Had I been observing Black women practicing mindfulness without having a term to apply to it? Absolutely. By definition, mindfulness is a mental state achieved by focusing one's awareness on the present moment while calmly acknowledging and accepting one's feelings, thoughts, and bodily sensations. So, I thought of all the times I'd seen Black women in my life sitting on porches or in-room corners, quietly letting their minds be calmed by the silent space they'd created for themselves. Focusing their awareness on their need to take a moment—to regroup, to listen to their hearts, to go within—was them showing me mindfulness in action.
Long before there were places to gather to sit in silence with others, Black women have had to use bathroom stalls, offices, cars, and cubicles to salvage a moment for themselves. We escape the microaggressions thrust upon us in work and academic settings by saying what all the time? "Girl, just breathe," that's right. Using our breath to bring our heart rate down and steady our minds to make the right choices not despite how we feel but with a full acceptance of our feelings and a decision to move beyond them.

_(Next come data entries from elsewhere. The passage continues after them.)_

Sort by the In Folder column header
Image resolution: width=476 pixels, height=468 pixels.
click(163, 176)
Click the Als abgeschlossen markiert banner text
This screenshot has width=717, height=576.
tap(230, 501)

We may not have had the vocabulary, but we've always had the intention. How many times have you heard an older Black person predict the weather or forecast a season change based on how their bodies feel? Trusting our bodily sensations and allowing them to inform us is not new to Black people. We've done it for centuries. We are a people deeply in tune with our physical bodies. At the core of our community has always been spirituality and a keen awareness of how we feel. Perhaps the only difference now is that we have more forums to express these things openly.
Mindfulness, much like Black women, is not a monolith. It can be practiced in more ways than just sitting in a meditative state. It can be in how we move our bodies and, let's be honest, no one in the world moves like Black women do. When Black women decide to speak with our physical forms, we do it to express our joy, sensuality, sadness, anger, and everything in between. We step, sashay, twerk, and even pole dance to feel free of anything that has been weighing us down. And when our feet can't move, we turn to microphones and pens to do our bidding. We sing our pain in beautiful melodies and rage against systems atop syncopated rhythms and booming bass. Hip hop, R&B, soul, and gospel music are our yoga studios and meditation retreats too. And they are as important and valid as any mantras or affirmations.
We are a mindful people.
And as we start to infiltrate the wellness community by way of women like Lauren Ash of Black Girl In Om, Lalah Delia, Alexandra Love, Dr. Angela Rose Black of Mindfulness For The People, and many others, may we not forget that it is in our blood to practice self-care. It is how we have survived centuries of atrocities and remain the heartbeat of the world. It is how we have raised families and birthed art that no one other than us could create. Your auntie's backroom, where she lit incense and read her magazines, was as much a personal sanctuary as anywhere else. Your sister's journaling practice is just as powerful and grounding as a trip to the woods to sit amongst nature. And your extra minutes in your car to sing your favorite part of your favorite song is the way you've been staying in tune with yourself for years now.